## Goal


The goal is to perform [funnel analysis](https://en.wikipedia.org/wiki/Funnel_analysis) for an e-commerce website.

Typically, websites have a clear path to conversion: for instance, you land on the home page, then you search, select a product and buy it. At each of these steps, some users will drop off and leave the site. The sequence of pages that leads to conversion is called ‘funnel’ .

Data Science can have a tremendous impact on funnel optimization.
Funnel analysis allows to understand where/when our users abandon the website. It gives crucial insights on user behavior and on ways to improve the user experience as well as it often allows to discover bugs.

## Challenge Description


You are looking at data from an e-commerce website. The site is very simple and has just 4 pages:



- The first page is the <b>home page</b>. When you come to the site for the first time, you can only land on the home page as a first page.

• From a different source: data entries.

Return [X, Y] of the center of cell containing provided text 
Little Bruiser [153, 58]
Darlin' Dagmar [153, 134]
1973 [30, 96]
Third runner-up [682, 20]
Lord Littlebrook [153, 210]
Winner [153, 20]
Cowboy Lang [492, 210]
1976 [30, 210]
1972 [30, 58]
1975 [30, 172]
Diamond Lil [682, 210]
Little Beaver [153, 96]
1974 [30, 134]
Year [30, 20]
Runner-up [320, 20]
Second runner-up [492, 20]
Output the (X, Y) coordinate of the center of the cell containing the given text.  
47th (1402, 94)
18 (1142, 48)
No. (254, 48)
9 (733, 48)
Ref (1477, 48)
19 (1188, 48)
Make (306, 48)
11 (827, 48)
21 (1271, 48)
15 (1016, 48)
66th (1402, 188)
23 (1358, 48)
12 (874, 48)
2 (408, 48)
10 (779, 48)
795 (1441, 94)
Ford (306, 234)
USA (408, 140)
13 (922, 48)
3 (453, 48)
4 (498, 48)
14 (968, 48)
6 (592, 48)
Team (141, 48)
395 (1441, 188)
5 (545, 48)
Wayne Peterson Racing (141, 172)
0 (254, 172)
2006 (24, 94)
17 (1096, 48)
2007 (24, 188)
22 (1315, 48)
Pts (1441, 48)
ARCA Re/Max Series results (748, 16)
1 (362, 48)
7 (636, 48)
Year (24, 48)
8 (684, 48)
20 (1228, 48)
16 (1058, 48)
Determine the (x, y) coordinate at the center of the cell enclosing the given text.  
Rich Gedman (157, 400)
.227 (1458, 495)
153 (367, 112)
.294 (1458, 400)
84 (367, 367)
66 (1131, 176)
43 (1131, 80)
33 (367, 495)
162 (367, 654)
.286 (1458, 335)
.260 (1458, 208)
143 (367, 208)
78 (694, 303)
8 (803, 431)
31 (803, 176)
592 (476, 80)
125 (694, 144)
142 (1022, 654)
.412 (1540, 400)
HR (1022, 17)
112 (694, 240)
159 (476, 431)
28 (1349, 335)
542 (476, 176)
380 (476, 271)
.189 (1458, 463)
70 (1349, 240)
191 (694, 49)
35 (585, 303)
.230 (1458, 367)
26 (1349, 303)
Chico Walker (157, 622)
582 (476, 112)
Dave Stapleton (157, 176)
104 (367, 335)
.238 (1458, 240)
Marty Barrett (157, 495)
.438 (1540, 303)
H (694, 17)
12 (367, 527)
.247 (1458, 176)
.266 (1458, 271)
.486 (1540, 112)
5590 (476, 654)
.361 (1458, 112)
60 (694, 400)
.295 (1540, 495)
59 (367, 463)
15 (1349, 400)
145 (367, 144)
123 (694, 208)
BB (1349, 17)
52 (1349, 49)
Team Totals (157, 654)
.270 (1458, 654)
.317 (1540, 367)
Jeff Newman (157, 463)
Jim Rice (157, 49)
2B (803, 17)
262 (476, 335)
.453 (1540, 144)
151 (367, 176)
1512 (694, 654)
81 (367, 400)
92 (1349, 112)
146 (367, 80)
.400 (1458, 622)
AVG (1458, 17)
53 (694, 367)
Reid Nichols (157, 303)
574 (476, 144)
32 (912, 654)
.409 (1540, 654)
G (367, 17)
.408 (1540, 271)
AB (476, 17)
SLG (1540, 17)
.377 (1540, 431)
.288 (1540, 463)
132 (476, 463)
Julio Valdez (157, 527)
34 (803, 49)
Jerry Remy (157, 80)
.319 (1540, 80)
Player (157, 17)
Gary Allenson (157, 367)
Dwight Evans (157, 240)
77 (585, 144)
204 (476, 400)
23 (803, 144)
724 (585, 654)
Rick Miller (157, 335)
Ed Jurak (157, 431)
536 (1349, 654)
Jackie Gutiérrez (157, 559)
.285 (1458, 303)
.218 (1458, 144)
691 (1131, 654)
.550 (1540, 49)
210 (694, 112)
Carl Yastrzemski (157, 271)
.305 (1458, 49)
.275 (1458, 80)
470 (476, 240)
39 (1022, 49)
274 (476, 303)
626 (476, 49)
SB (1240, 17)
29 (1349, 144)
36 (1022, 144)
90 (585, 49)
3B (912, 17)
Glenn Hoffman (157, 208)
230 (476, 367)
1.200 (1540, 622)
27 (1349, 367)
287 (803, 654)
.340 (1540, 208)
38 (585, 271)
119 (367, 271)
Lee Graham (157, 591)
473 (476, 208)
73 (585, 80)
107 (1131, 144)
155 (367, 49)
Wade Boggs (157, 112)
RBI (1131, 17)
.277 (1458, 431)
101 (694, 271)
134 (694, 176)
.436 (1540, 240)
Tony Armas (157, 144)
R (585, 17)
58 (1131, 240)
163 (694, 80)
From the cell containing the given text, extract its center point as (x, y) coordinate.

- From the home page, the user can perform a search and land on the <b>search page</b>.

- From the search page, if the user clicks on a product, she will get to the <b>payment page</b>, where she is asked to provide payment information in order to buy that product.

- If she does decide to buy, she ends up on the <b>confirmation page</b>


The company CEO isn’t very happy with the company sales and, especially, sales coming from new users. Therefore, she asked you to investigate whether there is something wrong in the conversion funnel or, in general, if you can create hypotheses on how conversion rate could be improved.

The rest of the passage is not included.